=== Begin Enclosure ===

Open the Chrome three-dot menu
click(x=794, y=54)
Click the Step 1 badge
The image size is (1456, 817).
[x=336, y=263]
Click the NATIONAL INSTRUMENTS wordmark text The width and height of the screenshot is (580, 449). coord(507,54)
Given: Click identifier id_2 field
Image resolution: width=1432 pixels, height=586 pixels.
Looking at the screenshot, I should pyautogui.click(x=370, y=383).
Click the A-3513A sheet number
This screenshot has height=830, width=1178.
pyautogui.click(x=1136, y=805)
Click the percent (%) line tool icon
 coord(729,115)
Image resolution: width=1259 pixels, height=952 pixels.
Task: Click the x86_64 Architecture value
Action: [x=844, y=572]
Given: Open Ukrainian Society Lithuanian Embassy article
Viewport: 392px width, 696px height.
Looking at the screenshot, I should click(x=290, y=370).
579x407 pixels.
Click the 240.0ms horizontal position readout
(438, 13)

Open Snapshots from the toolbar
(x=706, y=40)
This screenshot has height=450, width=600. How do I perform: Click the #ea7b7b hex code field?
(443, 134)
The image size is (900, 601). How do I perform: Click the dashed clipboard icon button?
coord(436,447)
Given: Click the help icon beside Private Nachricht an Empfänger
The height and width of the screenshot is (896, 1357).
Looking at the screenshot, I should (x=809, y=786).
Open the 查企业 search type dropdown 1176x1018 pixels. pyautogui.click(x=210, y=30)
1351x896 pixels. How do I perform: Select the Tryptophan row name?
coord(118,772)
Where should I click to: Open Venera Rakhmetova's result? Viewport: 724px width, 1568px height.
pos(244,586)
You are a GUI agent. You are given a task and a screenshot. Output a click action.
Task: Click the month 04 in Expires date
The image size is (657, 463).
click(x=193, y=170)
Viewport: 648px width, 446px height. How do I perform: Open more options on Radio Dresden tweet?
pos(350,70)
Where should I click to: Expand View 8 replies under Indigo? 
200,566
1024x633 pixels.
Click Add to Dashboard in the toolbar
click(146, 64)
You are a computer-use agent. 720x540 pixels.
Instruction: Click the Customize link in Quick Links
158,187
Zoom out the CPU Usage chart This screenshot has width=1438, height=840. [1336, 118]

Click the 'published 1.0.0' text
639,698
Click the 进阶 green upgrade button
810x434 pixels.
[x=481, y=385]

=== End Enclosure ===

### What to do
List every line above containing the word "agent".

### Solution for this exercise
You are a GUI agent. You are given a task and a screenshot. Output a click action.
You are a computer-use agent. 720x540 pixels.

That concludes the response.